- **Passage provided**:
* * * * * * *
Maker spaces have evolved from hobbyist workshops into real engines of corporate and academic innovation. Companies use them as low-risk labs where employees can prototype and test ideas quickly without long approval cycles. The biggest shift today is the integration of AI and generative tools, which accelerate design, automate routine tasks, and make it easier to move from concept to working prototype. Universities also reframe maker spaces as incubators that combine AI, robotics, and IoT, preparing students for interdisciplinary problem-solving. What hasn't changed is the spirit—rapid creation, breaking, rebuilding, and iterating. The difference now is that technology like AI compresses the distance between idea and execution, making innovation faster and more accessible.
Creating spaces that carry the spirit of the maker movement has influenced how we think about finance innovation at Fig Loans. Instead of a workshop filled with 3D printers, our "maker space" is a collaborative environment where engineers, product managers, and customer service teams experiment with tools like AI and generative tech to solve very real problems in lending. One example is how we've used these shared spaces to design loan products that balance affordability with transparency. We invite team members with different backgrounds to bring their own "making traditions" into the process. Someone with customer-facing experience might highlight pain points around repayment, while an engineer might prototype a smarter way to analyze repayment behavior using AI. That mix of perspectives sparks ideas that feel both practical and inventive. For us, innovation in finance doesn't come from sticking to formulas. It comes from creating a culture where building, testing, and remixing ideas is encouraged, much like a maker lab—except here, what we're building are financial solutions that people can truly trust.
* * * * * * *
- **Dataset**:
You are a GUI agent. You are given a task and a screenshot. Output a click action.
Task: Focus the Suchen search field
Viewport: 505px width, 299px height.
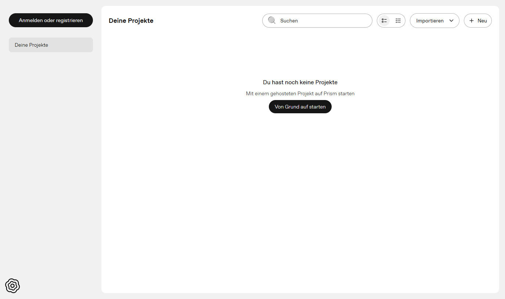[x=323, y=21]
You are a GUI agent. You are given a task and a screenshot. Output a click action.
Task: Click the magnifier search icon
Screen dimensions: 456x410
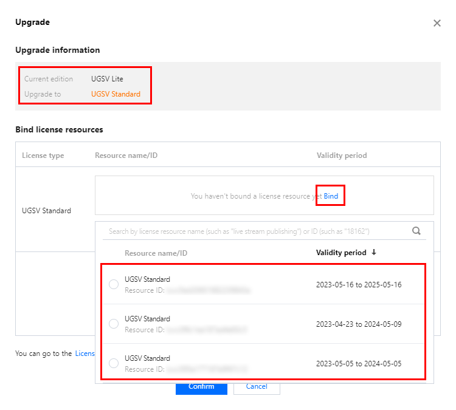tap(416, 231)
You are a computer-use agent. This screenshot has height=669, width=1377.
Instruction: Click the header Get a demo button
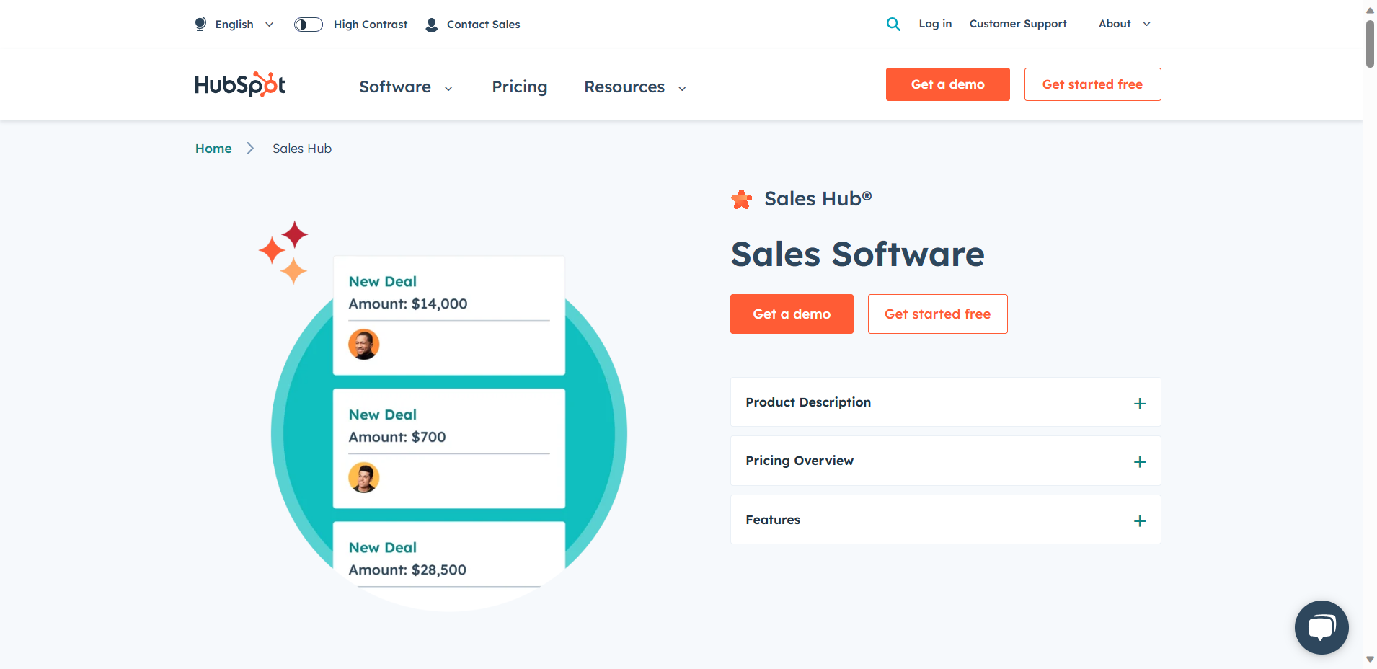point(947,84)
* * * * * * *
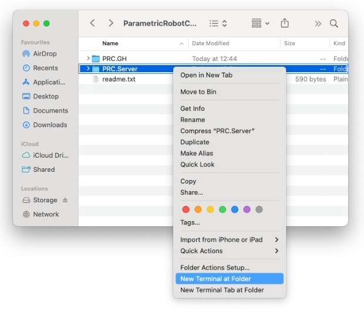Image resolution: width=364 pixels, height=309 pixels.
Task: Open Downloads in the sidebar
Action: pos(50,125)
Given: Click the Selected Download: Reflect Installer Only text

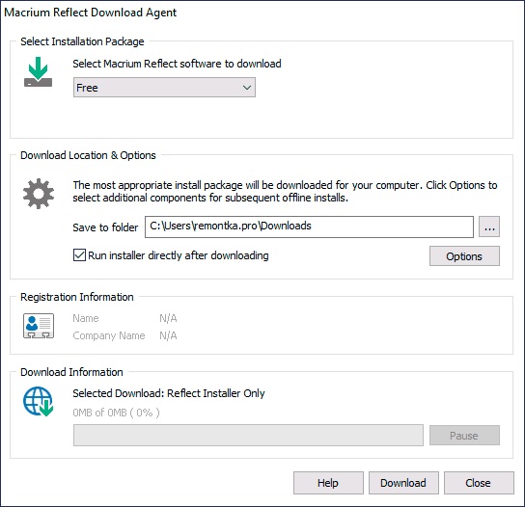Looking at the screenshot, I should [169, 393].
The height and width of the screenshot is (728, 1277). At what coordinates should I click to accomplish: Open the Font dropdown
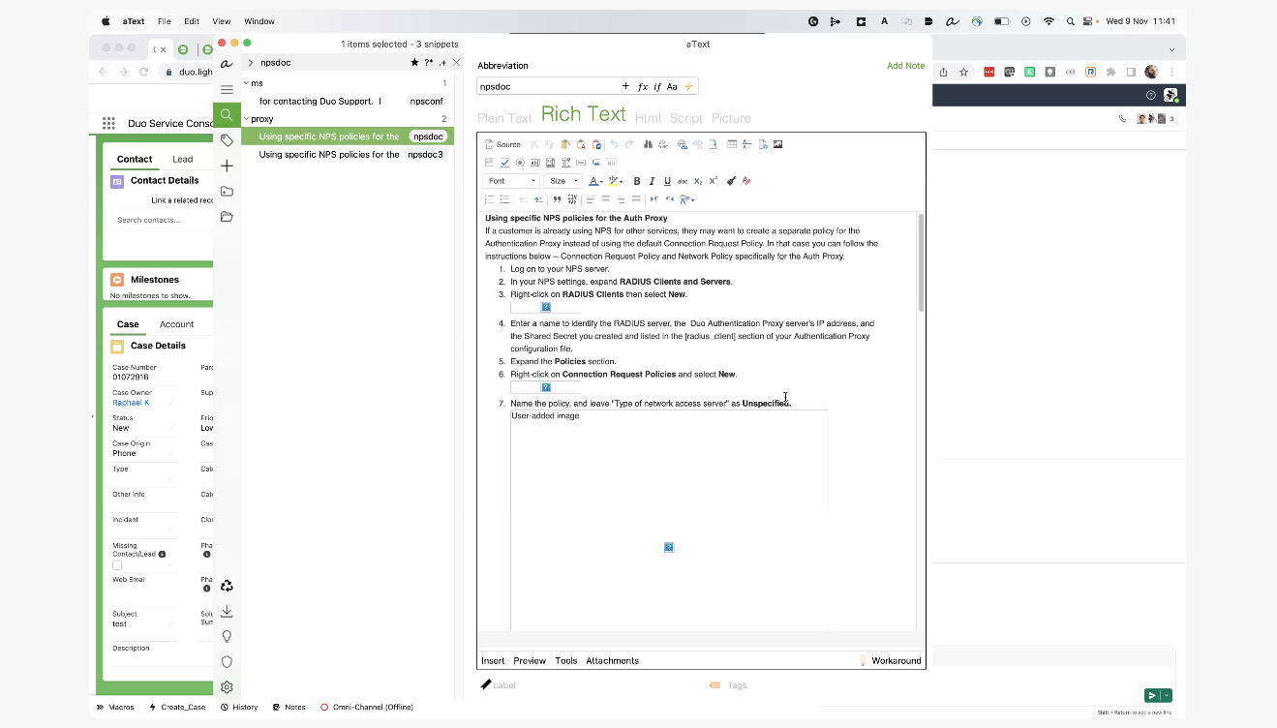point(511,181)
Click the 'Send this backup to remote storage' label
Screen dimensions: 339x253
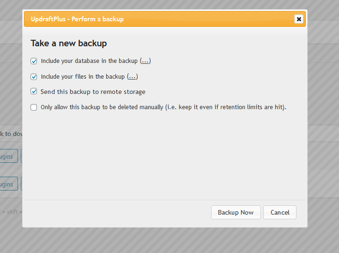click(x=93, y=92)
* * * * * * *
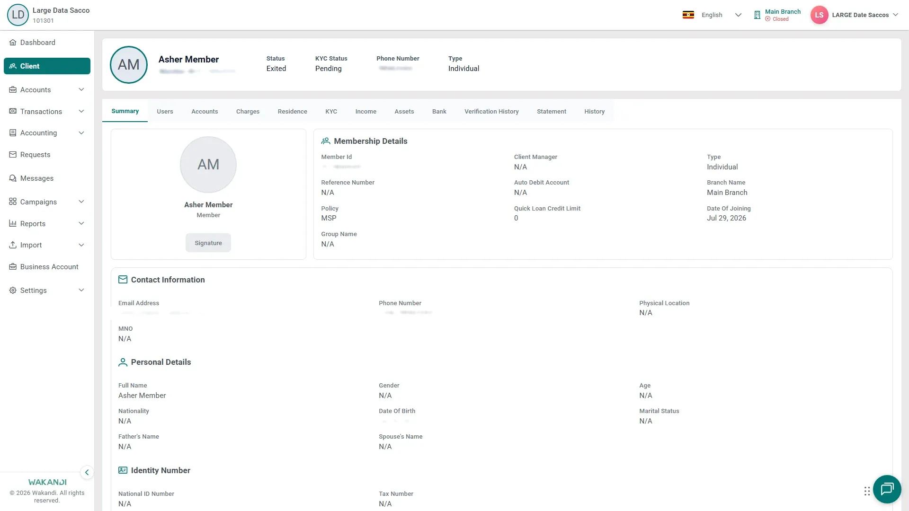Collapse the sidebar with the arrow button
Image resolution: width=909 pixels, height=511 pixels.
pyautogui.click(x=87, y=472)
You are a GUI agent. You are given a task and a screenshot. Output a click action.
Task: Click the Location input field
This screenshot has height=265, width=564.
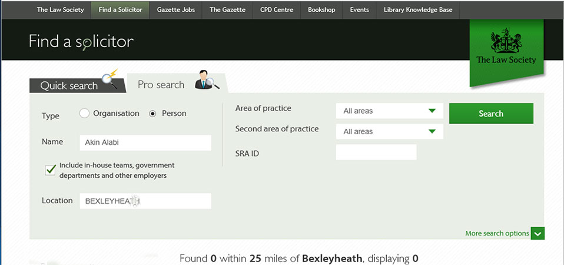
* * * * * * *
- **Work order 1**:
In the passage on maker spaces, what is named as the biggest shift in maker spaces today?
- **Work order 2**:
Reproduce the stretch of the maker spaces passage from "Maker spaces have" through "and more accessible.".
- **Work order 3**:
Which teams does the maker spaces passage say work together in the Fig Loans "maker space"? List all of them.
Work only from the passage on maker spaces.

- **Problem solution 1**:
The integration of AI and generative tools.

- **Problem solution 2**:
Maker spaces have evolved from hobbyist workshops into real engines of corporate and academic innovation. Companies use them as low-risk labs where employees can prototype and test ideas quickly without long approval cycles. The biggest shift today is the integration of AI and generative tools, which accelerate design, automate routine tasks, and make it easier to move from concept to working prototype. Universities also reframe maker spaces as incubators that combine AI, robotics, and IoT, preparing students for interdisciplinary problem-solving. What hasn't changed is the spirit—rapid creation, breaking, rebuilding, and iterating. The difference now is that technology like AI compresses the distance between idea and execution, making innovation faster and more accessible.

- **Problem solution 3**:
Engineers, product managers, customer service teams